Our study investigated radiological aspects of MD, rather than the real pathophysiology. However, 3D CT images can give information on the living body. The otoconia of the vestibule can become dislodged, due to either natural turnover as a physiological event or some pathological event [17-19], and the saccule is more susceptible than the utricle [17]. Dislodged otoconia from the utricle is a known cause of benign paroxysmal positional vertigo (BPPV) [20]. Therefore, dislodged otoconia from a more susceptible saccule cannot be neglected as a potential cause of problems in the inner ear. We cannot conclude whether the dislodged otoconia from the saccule is a cause of MD or an effect of MD. Although our strategy has a limit to assess enough inner ear disease, when we consider the large differences in 3D CT image findings between the ears of patients with MD and normal healthy ears in this study, the dislodged saccular otoconia clearly have an important role in MD.
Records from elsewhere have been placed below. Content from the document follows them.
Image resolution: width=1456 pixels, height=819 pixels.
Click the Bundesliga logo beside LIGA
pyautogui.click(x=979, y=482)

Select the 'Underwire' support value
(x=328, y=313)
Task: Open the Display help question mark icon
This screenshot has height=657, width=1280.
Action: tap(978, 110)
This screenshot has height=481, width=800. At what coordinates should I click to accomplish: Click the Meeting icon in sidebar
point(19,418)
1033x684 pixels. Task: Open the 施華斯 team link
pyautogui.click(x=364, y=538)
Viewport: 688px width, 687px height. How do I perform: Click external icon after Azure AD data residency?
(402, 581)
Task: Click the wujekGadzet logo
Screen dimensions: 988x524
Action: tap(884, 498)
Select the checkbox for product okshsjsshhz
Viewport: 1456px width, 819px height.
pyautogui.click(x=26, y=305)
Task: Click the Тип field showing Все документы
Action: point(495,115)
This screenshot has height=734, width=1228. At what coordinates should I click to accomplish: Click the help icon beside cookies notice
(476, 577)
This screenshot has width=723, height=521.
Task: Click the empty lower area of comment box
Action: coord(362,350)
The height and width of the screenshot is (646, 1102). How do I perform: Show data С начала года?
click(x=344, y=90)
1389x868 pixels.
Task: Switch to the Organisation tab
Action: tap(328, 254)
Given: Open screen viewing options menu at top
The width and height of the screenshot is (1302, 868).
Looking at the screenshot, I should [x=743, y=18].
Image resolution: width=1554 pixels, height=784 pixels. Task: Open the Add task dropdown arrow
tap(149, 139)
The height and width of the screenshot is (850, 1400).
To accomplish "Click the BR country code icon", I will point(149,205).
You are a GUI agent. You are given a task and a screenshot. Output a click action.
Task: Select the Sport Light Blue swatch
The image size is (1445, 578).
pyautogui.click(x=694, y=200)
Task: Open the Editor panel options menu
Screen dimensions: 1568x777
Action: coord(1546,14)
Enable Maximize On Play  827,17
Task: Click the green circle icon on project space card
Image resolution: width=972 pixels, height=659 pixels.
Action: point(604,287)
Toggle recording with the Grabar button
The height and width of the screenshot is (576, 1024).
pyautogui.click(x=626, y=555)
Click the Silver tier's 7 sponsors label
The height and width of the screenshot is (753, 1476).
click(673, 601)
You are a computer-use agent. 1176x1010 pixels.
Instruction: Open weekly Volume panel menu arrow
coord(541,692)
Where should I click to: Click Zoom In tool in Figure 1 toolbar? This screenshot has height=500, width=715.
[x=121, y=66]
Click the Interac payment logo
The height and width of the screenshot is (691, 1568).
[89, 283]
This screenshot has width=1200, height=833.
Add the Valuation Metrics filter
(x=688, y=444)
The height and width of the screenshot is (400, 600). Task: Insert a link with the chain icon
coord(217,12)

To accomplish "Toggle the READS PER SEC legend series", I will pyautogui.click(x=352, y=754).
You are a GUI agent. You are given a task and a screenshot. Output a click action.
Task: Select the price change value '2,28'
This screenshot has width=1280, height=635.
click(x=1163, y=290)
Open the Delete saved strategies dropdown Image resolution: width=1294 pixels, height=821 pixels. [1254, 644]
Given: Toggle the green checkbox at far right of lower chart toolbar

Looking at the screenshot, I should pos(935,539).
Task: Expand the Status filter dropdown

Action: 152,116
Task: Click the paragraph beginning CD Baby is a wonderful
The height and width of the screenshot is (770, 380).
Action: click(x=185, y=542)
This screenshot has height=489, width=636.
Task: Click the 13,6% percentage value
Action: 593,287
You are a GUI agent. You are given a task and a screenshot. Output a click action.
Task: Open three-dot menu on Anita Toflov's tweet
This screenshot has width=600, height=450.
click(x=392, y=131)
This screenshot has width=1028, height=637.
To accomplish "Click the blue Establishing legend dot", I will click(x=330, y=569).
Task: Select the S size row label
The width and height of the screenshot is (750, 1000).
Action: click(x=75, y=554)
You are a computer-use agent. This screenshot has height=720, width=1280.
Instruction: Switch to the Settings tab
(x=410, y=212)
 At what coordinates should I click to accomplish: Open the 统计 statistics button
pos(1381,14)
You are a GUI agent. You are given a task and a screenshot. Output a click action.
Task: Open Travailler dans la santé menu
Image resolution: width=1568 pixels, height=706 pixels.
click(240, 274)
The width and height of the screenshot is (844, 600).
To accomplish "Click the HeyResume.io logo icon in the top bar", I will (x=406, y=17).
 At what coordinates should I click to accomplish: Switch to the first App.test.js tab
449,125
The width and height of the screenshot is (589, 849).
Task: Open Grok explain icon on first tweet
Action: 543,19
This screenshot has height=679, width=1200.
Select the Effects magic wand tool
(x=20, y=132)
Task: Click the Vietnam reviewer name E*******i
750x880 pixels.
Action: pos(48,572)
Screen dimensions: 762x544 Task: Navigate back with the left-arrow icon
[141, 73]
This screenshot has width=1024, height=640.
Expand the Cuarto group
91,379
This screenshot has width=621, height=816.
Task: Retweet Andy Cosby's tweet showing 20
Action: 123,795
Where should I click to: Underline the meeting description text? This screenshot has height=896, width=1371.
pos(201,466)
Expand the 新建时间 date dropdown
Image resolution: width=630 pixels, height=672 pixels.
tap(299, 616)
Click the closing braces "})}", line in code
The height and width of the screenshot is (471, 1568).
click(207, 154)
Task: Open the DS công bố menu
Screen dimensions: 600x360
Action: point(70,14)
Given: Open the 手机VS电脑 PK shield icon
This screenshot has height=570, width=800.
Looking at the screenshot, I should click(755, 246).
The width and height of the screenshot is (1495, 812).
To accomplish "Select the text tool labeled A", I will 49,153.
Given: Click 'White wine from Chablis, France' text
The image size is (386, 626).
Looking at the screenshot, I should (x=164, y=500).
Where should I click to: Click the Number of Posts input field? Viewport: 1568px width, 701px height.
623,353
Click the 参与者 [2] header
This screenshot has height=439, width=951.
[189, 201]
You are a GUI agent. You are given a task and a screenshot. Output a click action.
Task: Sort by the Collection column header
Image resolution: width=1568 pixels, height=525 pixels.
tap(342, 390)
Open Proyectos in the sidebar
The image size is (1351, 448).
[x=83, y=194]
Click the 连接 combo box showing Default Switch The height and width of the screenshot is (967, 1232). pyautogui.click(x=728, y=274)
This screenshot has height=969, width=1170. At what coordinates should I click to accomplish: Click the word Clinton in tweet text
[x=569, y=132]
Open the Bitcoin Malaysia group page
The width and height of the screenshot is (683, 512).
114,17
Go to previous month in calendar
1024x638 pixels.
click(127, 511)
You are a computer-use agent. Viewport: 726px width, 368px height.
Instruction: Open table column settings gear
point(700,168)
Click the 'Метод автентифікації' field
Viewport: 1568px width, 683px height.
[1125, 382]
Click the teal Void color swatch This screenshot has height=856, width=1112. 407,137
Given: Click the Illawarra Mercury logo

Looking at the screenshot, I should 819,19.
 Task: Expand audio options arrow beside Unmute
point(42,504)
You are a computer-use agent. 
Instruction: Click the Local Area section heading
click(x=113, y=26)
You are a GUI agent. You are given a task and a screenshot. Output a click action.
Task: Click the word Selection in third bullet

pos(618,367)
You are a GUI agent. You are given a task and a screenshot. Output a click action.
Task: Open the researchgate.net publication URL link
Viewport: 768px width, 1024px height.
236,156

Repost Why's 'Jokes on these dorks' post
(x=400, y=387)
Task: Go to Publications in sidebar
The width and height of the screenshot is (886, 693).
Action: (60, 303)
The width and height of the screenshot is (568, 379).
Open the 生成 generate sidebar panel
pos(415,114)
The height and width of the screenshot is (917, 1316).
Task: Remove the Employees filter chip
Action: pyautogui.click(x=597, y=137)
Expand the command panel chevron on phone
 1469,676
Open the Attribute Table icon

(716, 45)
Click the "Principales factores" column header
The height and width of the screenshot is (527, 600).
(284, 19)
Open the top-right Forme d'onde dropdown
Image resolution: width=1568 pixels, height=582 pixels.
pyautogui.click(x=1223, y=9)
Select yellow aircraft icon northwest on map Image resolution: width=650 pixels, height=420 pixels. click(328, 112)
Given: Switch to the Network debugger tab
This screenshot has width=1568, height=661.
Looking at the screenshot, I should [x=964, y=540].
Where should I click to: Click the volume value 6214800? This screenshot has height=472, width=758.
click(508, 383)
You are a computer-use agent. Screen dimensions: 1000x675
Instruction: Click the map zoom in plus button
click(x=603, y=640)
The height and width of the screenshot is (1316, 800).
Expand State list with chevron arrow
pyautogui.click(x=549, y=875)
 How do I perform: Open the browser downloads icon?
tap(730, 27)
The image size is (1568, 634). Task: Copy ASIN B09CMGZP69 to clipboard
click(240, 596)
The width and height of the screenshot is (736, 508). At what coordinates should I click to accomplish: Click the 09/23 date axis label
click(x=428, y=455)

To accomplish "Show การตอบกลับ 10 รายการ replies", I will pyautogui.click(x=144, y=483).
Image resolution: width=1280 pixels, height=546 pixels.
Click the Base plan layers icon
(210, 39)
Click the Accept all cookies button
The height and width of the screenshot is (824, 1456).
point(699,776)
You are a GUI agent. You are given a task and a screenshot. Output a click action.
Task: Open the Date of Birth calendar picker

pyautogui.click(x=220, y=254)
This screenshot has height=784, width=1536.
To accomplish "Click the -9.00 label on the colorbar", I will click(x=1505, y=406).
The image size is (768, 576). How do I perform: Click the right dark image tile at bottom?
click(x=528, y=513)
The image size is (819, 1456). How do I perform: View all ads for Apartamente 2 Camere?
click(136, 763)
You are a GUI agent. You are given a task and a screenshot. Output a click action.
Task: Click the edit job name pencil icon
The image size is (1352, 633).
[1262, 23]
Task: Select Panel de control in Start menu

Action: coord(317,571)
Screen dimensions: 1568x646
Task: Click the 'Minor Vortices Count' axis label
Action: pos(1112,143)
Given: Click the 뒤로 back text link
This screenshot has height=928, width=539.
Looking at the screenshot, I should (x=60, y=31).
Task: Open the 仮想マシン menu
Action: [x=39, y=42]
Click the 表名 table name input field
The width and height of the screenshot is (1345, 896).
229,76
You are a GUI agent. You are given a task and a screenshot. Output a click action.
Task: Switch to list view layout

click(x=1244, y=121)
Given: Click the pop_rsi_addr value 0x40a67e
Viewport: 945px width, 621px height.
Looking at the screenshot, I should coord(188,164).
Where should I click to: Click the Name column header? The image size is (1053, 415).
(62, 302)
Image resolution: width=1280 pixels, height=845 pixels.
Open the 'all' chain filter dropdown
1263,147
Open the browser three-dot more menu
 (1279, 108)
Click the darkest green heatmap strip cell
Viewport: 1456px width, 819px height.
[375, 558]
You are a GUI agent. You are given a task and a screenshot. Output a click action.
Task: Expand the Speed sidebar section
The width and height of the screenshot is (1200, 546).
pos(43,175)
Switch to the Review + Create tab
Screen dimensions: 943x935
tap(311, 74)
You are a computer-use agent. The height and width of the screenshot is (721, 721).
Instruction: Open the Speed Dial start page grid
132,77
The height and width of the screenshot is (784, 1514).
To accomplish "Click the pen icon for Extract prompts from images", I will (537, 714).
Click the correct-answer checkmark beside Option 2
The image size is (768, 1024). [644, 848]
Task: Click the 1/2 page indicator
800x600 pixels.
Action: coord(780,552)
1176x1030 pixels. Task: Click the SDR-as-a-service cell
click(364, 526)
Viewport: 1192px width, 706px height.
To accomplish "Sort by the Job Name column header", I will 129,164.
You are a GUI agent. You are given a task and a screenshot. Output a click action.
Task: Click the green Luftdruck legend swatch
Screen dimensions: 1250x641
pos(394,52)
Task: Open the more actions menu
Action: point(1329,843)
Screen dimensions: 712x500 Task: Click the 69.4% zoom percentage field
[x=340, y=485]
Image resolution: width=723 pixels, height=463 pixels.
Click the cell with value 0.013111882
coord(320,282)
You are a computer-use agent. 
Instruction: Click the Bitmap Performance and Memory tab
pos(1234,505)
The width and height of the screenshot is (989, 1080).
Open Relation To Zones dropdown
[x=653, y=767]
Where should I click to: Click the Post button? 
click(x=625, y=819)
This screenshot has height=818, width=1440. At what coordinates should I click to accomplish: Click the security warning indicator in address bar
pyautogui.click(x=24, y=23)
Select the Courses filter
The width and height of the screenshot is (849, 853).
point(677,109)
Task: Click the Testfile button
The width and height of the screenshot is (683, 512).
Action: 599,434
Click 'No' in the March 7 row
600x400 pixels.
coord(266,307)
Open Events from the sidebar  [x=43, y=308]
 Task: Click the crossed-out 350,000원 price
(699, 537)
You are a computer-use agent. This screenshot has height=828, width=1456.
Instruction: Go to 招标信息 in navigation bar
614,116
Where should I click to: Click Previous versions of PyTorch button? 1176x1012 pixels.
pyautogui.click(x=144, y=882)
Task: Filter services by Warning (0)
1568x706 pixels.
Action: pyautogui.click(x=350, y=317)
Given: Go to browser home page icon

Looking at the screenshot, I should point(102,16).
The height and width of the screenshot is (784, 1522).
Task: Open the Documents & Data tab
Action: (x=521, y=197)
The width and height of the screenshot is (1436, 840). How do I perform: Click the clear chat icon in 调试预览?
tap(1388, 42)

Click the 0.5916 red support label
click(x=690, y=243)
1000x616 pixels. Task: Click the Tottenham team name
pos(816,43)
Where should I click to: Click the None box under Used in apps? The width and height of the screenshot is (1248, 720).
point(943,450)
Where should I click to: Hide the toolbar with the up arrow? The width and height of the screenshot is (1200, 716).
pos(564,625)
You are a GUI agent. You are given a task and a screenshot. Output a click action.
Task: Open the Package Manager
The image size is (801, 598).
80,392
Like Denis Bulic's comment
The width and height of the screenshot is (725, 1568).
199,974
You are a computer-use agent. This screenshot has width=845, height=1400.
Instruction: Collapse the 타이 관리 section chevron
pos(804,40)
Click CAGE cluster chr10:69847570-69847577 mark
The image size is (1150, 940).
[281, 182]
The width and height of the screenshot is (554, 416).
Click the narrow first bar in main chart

The relationship between the symptoms of MD and the occlusions of RD, SD, and ED must be investigated in the future. For example, although MD stage is defined by the hearing level, the hearing level may be not reflected in MD stages in the present study. Also, the present study did not examine the differences among BRD, BSD, and BES in each individual. All these should be elucidated using larger numbers of patients with MD in the future.